Gosto de imaginar que ilhas significam-se ― fazem-se dizer por signos ― mediante barcos que se aventuram nas águas que as separam, mas também as unem: as águas podem ser oceânicas ou simples veredas, salgadas ou doces, profundas, turbulentas e mais difíceis de navegar, ou arroios cristalinos que escorrem transparentes entre pedras e vegetação de grande frescor. Os barcos, as palavras. E tudo o mais que diz respeito à palavra afeto, no sentido de afetar, atravessar. Escrever e ler são pontas de ilhas que se fazem significar ― os trajetos dependem dos barcos, das ilhas, das águas que as separam. Este blog não pretende nada, exceto lançar barcos que eventualmente alcancem outras ilhas. Barquinhos de papel.

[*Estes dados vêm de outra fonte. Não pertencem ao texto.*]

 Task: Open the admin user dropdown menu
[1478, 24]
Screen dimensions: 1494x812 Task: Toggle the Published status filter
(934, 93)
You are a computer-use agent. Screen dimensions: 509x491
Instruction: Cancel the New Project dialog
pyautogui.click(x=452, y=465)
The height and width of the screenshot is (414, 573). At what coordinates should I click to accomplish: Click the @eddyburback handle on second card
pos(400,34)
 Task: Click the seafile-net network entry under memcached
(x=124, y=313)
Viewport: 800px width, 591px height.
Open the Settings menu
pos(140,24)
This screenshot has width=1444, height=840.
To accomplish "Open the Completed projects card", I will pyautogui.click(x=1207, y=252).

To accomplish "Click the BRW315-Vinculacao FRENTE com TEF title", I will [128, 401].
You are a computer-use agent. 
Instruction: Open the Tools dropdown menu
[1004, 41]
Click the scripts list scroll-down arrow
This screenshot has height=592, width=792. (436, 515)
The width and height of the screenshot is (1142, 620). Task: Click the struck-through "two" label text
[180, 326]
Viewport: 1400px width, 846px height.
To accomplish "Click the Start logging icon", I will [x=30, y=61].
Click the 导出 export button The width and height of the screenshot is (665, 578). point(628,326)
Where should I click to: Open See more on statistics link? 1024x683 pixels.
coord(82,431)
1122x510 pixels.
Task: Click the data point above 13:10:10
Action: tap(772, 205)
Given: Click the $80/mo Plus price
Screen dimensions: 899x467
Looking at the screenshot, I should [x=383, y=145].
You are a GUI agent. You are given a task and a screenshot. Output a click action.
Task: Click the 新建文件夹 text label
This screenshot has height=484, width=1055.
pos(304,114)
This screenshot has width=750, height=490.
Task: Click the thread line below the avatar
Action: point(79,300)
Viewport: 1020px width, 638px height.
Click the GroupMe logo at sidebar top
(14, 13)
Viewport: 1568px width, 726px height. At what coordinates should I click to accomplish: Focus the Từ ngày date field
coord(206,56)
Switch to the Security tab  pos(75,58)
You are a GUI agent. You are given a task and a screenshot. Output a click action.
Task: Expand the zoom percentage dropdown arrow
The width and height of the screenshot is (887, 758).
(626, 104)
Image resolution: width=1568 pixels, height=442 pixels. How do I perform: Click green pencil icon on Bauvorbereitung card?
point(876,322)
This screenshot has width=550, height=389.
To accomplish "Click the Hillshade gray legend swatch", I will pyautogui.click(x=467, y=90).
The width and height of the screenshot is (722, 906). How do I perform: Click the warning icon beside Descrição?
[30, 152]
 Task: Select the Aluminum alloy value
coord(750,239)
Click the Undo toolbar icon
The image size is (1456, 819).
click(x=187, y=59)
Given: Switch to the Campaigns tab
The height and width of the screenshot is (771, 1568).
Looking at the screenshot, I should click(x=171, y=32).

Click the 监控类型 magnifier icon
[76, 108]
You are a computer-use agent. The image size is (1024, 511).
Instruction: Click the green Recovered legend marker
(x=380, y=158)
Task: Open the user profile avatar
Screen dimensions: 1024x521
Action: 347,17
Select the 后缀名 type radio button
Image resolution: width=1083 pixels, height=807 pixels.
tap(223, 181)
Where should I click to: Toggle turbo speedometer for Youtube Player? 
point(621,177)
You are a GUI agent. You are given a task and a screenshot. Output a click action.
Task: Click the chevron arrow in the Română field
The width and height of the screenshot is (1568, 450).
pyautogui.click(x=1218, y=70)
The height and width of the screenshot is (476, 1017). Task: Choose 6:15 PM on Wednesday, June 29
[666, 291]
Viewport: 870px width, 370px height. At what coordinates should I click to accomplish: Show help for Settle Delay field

domingo, 27 de março de 2011

relendo grande sertão: veredas (VII)

“Eu cá não madruguei em ser corajoso; isto é: coragem em mim era variável. Ah, aqueles tempos eu não sabia, hoje é que sei: que, para a gente se transformar em ruim ou valentão, ah basta se olhar um minutinho no espelho ― caprichando de fazer cara de valentia; ou cara de ruindade! Mas minha competência foi comprada a todos custos, caminhou com os pés da idade.”

ROSA, João Guimarães. Grande sertão: veredas. 19. ed. Rio de Janeiro: Nova Fronteira, 2001, p.62.